Instruksi 1: Terjemahkan ke dalam bahasa Inggris kalimat dari artikel tentang Mahkamah Konstitusi di bawah ini: "Salah satu putusan Mahkamah Konstitusi yang menarik perhatian publik di tahun 2023 ini yaitu Putusan Nomor 90/PUU-XXI/2023 mengenai batas usia calon presiden dan calon wakil presiden."
====== Kutipan Teks ======
Lihat ke Halaman Asli

ARIF KURNIAWAN

Universitas Jember

Uji Formil Syarat Usia Capres dan Cawapres- Putusan MK Nomor 90/PUU-XXI/2023

Diperbarui: 9 Mei 2024   20:29

Kompasiana adalah platform blog. Konten ini menjadi tanggung jawab bloger dan tidak mewakili pandangan redaksi Kompas.

Ruang Kelas. Sumber Ilustrasi: PAXELS

Selama berdirinya Mahkamah Konstitusi lembaga negara ini memiliki empat (4) kewenangan dan satu (1) kewajiban yang telah dirumuskan oleh Undang-Undang Dasar Negara Republik Indonesia Tahun 1945. Mahkamah Konstitusi baru menjalankan tiga kewenangan yaitu kewenangan menguji UU terhadap UUD, kewenangan menyelesaikan sengketa kewenangan lembaha negara yang kewenangannya diberikan oleh UUD dan kewenangan memutus perselisihan hasil pemilihan umum. Salah satu putusan Mahkamah Konstitusi yang menarik perhatian publik di tahun 2023 ini yaitu Putusan Nomor 90/PUU-XXI/2023 mengenai batas usia calon presiden dan calon wakil presiden.
======
Instruksi 2: Ambil semua baris di bawah yang mengandung kata "Select". Huruf besar dan kecil dibedakan.
====== Bahan yang Diberikan ======
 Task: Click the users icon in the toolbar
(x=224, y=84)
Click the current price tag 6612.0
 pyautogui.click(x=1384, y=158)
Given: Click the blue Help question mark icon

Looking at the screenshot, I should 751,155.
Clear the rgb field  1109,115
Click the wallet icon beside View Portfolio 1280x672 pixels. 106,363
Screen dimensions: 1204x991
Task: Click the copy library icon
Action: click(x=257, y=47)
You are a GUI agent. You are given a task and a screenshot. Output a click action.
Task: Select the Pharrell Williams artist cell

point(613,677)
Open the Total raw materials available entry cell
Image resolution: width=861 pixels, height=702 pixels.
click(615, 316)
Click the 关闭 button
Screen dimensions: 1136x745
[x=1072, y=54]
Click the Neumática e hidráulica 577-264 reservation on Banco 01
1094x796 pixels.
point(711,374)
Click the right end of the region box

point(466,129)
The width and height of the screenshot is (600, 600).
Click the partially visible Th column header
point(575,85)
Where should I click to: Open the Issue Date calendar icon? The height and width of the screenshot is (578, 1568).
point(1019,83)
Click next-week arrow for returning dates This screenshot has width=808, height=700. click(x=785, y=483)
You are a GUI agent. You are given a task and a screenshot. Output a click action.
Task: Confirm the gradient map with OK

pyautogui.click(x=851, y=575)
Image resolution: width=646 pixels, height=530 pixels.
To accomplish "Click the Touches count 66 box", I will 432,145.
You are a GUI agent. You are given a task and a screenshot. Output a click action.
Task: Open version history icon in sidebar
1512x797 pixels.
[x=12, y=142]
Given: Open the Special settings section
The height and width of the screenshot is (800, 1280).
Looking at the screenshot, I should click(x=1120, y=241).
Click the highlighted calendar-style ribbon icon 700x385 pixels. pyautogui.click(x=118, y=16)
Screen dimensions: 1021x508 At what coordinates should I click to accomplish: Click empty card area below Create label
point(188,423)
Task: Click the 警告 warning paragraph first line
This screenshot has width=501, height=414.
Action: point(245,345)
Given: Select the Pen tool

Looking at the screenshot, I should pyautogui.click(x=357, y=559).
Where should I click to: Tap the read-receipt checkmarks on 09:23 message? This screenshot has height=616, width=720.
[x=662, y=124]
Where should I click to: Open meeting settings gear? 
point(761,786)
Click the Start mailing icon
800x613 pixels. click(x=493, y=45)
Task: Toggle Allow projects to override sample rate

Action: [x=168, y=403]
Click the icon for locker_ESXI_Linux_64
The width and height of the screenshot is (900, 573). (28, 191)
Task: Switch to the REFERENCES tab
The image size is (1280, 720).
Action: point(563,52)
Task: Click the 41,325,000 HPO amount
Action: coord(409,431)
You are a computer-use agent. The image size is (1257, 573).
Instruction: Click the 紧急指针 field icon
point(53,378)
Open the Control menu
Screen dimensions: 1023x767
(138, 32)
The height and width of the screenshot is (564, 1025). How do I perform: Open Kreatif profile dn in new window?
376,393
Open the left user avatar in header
======
Jawaban Benar 1: One of the Constitutional Court rulings that drew public attention in 2023 was Decision Number 90/PUU-XXI/2023 concerning the age limit for presidential and vice-presidential candidates.

Jawaban Benar 2:
Task: Select the Pharrell Williams artist cell
Given: Select the Pen tool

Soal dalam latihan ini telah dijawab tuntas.